Bloomberg’s in-depth look at the BDS, the boycott Israel movement, shows the movement’s main goals don’t seem to bring any traction.

The Boycott, Divestment and Sanctions movement began in 2005 by a group of Palestinians. Those that support the campaign have a variety of aims, from petitioning Israel’s presence in the West Bank to calling for the destruction of the Jewish state altogether. By urging governments, universities and businesses to cease interaction with Israel, the BDS hopes to ostracize and delegitimize the Israeli government as a whole.

But a piece published in Bloomberg Wednesday says the technique’s not working.
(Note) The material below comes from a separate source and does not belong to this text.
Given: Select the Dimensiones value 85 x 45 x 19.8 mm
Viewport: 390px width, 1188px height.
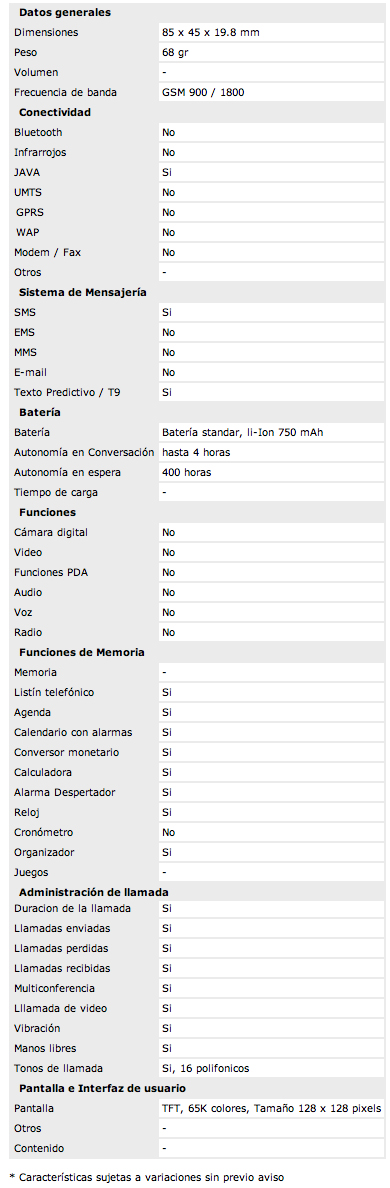Looking at the screenshot, I should [x=212, y=33].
“Money managers, economists and government officials say Israeli assets are an attractive alternative to weak performers elsewhere. The country’s economy is slowing but growing faster than those of the U.S. and Europe and its interest rate is higher,” Bloomberg reports.


And though some of the BDS’s efforts have gained global media attention in recent years–convincing musical acts to cancel concerts in Tel Aviv, getting Stephen Hawking to back out of an appearance at a science conference–the Bloomberg report uses real figures to show how Israel’s economy is actually looking better than some of its allies.

“Israel’s economy is expected to grow 2.8 percent this year compared with 1.8 percent for the U.S. and the European Union. In 2015 its industrial high-tech exports rose 13 percent from a year earlier to $23.7 billion.”

The climate seems to be buoyed by Israel’s strong startup culture, which is one of the nation’s most talked-about coups in the business world. For 2015, 85 percent of investment in Israeli startups came from foreign investors.